Myth restores the resonance of meaning by re-individuating abstract theory. In myth, the cosmos is no longer a neutral mechanism but a stage for symbolic participation. Myth does not reject science—it re-situates it within the total ecology of human meaning.

Myth is theory re-individuated—returned to the symbolic ecology of human life.


4. Philosophy: Reflective Reconstrual of the Whole

Philosophy occupies a unique and mobile position in this schema. It is not bound to any one level but operates across all of them. Philosophy reflects on the conditions and consequences of symbolic construal and reconstrual. It may critique the categories of experience, analyse the structure of language, interrogate the assumptions of science, or examine the role of myth.

Philosophy is meta-symbolic: it questions what it means to mean. Sometimes it allies with science, sometimes with myth. At other times, it sets out to reconstrue the entire hierarchy of meaning itself.

Philosophy is a meta-symbolic activity—reflection on the conditions and consequences of reconstrual.


Conclusion

This schema offers one way to understand the layered symbolic activities that shape human reality. Rather than seeing language, science, myth, and philosophy as rival approaches, we can recognise them as a hierarchy of reconstruals.
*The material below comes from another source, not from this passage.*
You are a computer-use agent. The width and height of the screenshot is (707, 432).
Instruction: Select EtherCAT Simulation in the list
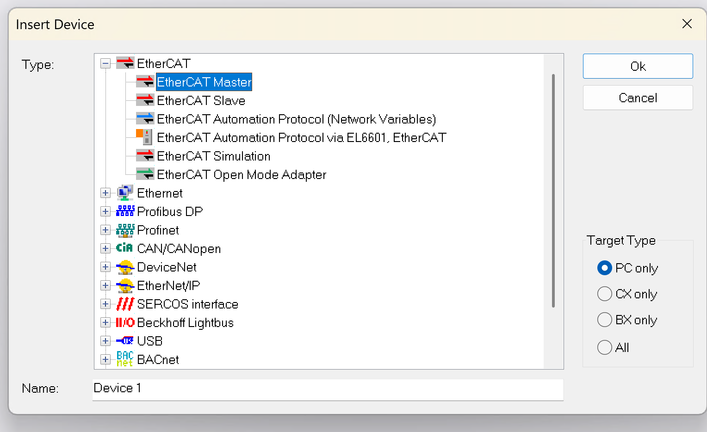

Each plays a distinct role in the transformation of experience into meaning, and meaning into deeper forms of symbolic integration.

From language to science, from science to myth, and from myth to philosophical reflection, we witness not a linear progress but a spiral movement—each level reconfiguring the last, each returning us to the fundamental question: what does it mean to live meaningfully in a world we first bring into being through meaning?

2 Individuation and the Ecology of Meaning

In our previous post, we traced a sequence of symbolic reconstruals: from language to science, from science to myth, and from myth to philosophy. Each stage represented a deeper or broader integration of meaning, forming what we called a hierarchy of reconstruals. But this hierarchy does not operate in the abstract. It unfolds within a semiotic ecology populated by individuals.

This post introduces a second dimension to our model: individuation. If reconstrual explains how symbolic systems evolve and relate, individuation explains how meaning differentiates across persons. It is not merely a psychological process, but a semiotic one: the shaping of personal meaning potential within a shared symbolic order.


Individuation: Differentiation of Meaning Potential

In Systemic Functional Linguistics (SFL), individuation refers to the relation between the collective meaning potential of a culture and the differentiated meaning potentials of individuals. While instantiation is about moving from potential to instance, individuation is about moving from collective to singular.

Individuation is the differentiation of reality as meaning potential across persons.

Each individual does not merely draw from a neutral system—they actively shape and are shaped by it. Meaning potential is never undifferentiated; it always appears as somebody’s semiotic repertoire, embedded in biography, community, and cultural history.


Reconstrual Across the Cline of Individuation

Let’s revisit our four stages of symbolic activity, now layered with the principle of individuation:

  • Language construes experience as meaning—but each speaker individuates the linguistic system differently, forming a unique register, idiolect, or symbolic style.

  • Science reconstrues meaning as theory—but each scientist or community brings their own history of interests, training, and theoretical commitments.

  • Myth reconstrues theory as existential orientation—but each hearer integrates myth into their own symbolic journey, often unconsciously.

  • Philosophy reflects on reconstrual—but always through a thinker’s singular engagement with the questions that most trouble or inspire them.

In this way, individuation ensures that symbolic activity is not just collective or cognitive, but personal and situated.

Each reconstrual of meaning is a negotiation between system and self.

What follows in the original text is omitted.